[SET TASK A] In the job-scheduling text, render this sentence into Spanish: "A step (or SLURM step) is a call of ccc_mprun command inside an allocation or a job."

We can see which process runs on which node and which thread runs on which core/CPU. The “State” column show if the thread is Running (R) or sleeping (S). The AFFINITY column shows CPUs on which a thread is allowed to move on and the CPU column shows the CPU on which a thread is currently running.

On a single node we can see CPU numbered to 55 though a node is 28 cores. It’s because of Intel Hyper-Threading that allows to run two threads on one core.

Special jobs

Note

A step (or SLURM step) is a call of ccc_mprun command inside an allocation or a job.

Note

In the following cases, some scripts use the submission directive #MSUB -F. This directive call a Bridge plugin which uses Flux. It is a new framework for managing resources and jobs.

Warning

If you want to submit a chained job at the end of a job using the Flux plugin, please write the following command before the submit command:

BATCH_SYSTEM=slurm ccc_msub [...]

Multiple sequential short steps

In this case, a job contains many sequential and very short steps.

#!/bin/bash
#MSUB -r MyJob_SeqShort            # Job name
#MSUB -n 16                        # Number of tasks to use
#MSUB -T 3600                      # Elapsed time limit in seconds
#MSUB -o example_%I.o              # Standard output. %I is the job id
#MSUB -e example_%I.e              # Error output. %I is the job id
#MSUB -q <partition>               # Partition name
#MSUB -A <project>                 # Project ID
#MSUB -F                           # Use Flux plugin

for i in $(seq 1 10000)

[SET TASK B] Retype the listing from its first line through the line that contains "[Baker Seed Co un-stacked logo-01] (635, 74)", including both of those lines.

[Raw records]
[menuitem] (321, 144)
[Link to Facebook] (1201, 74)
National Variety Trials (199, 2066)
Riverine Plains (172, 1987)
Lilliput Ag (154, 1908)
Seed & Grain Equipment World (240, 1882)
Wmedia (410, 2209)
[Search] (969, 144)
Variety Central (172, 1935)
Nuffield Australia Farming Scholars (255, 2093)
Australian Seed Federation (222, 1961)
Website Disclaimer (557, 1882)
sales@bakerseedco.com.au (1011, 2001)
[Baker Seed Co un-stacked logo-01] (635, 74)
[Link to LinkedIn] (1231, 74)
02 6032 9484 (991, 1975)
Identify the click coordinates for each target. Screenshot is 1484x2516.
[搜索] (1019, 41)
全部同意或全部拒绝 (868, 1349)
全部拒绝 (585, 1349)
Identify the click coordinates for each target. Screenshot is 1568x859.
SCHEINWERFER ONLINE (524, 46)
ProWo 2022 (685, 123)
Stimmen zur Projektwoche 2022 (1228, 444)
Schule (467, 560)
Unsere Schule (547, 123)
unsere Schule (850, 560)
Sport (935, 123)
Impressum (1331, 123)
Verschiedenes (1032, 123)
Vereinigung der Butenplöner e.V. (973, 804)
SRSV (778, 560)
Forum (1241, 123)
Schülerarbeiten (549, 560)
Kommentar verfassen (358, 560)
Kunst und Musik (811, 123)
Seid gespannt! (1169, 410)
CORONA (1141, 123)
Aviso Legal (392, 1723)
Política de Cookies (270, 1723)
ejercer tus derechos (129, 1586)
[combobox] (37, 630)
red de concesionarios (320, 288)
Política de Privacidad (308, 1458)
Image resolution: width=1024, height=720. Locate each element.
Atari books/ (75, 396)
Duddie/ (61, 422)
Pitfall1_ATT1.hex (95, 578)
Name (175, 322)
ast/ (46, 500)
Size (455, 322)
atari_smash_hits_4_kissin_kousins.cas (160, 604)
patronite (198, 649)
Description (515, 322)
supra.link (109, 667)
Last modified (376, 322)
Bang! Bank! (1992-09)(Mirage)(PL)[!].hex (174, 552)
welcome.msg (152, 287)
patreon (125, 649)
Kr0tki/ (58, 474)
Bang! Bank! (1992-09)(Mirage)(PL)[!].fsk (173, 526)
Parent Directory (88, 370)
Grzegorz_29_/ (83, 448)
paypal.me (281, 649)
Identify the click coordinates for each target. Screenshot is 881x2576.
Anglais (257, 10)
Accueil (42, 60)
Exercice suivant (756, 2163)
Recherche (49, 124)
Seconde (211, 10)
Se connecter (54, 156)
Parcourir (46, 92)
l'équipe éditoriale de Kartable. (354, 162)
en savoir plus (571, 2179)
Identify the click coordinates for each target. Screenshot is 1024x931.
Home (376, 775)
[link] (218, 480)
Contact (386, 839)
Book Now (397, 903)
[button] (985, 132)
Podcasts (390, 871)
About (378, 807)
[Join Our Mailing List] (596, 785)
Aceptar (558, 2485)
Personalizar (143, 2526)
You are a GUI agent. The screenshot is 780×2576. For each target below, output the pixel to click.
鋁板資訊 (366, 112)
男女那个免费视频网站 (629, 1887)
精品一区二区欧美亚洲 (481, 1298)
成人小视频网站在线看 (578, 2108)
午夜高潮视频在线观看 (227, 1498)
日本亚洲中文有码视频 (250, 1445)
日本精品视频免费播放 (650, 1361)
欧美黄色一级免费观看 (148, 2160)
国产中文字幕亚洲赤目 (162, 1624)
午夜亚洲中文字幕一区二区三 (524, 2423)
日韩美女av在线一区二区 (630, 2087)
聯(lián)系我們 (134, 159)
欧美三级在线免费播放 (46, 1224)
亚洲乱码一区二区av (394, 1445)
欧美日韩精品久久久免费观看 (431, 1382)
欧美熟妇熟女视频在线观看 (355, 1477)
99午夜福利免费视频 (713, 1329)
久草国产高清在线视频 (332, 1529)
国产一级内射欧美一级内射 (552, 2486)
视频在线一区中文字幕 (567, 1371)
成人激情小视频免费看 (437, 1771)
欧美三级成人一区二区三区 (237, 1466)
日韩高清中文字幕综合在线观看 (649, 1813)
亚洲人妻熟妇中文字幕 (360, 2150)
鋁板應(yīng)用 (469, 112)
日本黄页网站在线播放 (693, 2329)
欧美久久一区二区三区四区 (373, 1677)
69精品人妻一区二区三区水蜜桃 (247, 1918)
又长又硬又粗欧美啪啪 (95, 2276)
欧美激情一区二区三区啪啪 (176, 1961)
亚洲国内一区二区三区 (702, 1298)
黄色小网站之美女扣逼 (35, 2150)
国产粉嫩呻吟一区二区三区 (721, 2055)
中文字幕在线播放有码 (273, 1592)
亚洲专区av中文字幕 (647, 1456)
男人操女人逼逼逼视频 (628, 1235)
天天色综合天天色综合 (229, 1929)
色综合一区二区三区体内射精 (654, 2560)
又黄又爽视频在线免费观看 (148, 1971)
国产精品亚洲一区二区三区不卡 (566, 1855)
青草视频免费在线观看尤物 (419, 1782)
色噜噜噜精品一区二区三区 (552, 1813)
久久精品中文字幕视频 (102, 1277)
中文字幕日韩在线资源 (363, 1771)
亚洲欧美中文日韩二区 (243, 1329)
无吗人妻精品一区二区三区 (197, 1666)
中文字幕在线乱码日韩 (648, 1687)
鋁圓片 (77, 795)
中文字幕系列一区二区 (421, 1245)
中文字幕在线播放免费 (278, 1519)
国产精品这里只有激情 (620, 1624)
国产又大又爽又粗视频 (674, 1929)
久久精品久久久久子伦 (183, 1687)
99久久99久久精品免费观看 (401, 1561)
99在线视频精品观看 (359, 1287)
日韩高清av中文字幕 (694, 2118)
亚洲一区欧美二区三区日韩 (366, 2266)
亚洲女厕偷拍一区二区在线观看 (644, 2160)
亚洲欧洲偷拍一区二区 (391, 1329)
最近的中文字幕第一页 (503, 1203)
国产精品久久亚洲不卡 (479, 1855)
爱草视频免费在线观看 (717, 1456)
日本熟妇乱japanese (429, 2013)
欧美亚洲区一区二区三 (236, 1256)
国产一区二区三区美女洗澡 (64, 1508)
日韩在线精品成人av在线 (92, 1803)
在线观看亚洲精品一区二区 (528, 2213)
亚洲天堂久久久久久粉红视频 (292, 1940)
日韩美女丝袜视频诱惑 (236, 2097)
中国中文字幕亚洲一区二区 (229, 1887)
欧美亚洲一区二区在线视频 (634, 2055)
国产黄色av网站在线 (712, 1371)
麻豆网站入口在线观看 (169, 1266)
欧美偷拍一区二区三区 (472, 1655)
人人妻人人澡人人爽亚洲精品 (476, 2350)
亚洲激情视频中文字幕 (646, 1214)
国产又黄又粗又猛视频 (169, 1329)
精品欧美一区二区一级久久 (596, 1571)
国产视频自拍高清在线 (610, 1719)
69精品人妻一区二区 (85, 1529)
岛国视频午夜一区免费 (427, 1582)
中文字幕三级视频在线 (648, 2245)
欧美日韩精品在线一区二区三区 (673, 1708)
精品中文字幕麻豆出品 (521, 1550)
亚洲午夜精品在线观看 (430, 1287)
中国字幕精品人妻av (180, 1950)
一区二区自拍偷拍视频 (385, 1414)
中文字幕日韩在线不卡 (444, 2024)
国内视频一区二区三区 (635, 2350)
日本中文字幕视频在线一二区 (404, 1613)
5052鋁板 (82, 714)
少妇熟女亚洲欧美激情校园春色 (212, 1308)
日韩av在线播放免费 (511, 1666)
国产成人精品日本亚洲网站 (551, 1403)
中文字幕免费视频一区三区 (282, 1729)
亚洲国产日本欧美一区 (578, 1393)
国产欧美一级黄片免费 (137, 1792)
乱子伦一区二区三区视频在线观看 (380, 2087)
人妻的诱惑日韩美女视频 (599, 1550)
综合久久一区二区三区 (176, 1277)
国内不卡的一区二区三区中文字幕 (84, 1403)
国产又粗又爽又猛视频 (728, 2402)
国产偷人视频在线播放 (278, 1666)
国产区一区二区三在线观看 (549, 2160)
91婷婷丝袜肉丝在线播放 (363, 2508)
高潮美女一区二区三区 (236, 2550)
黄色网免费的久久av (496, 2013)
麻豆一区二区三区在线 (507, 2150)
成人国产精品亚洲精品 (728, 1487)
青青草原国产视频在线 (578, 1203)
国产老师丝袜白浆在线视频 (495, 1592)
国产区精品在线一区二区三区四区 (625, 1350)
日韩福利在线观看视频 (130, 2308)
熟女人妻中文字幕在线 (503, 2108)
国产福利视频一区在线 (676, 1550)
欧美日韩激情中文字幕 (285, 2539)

[COMPLETE OUTPUT A] Un paso (o paso de SLURM) es una llamada al comando ccc_mprun dentro de una asignación o de un trabajo.

[COMPLETE OUTPUT B]
[menuitem] (321, 144)
[Link to Facebook] (1201, 74)
National Variety Trials (199, 2066)
Riverine Plains (172, 1987)
Lilliput Ag (154, 1908)
Seed & Grain Equipment World (240, 1882)
Wmedia (410, 2209)
[Search] (969, 144)
Variety Central (172, 1935)
Nuffield Australia Farming Scholars (255, 2093)
Australian Seed Federation (222, 1961)
Website Disclaimer (557, 1882)
sales@bakerseedco.com.au (1011, 2001)
[Baker Seed Co un-stacked logo-01] (635, 74)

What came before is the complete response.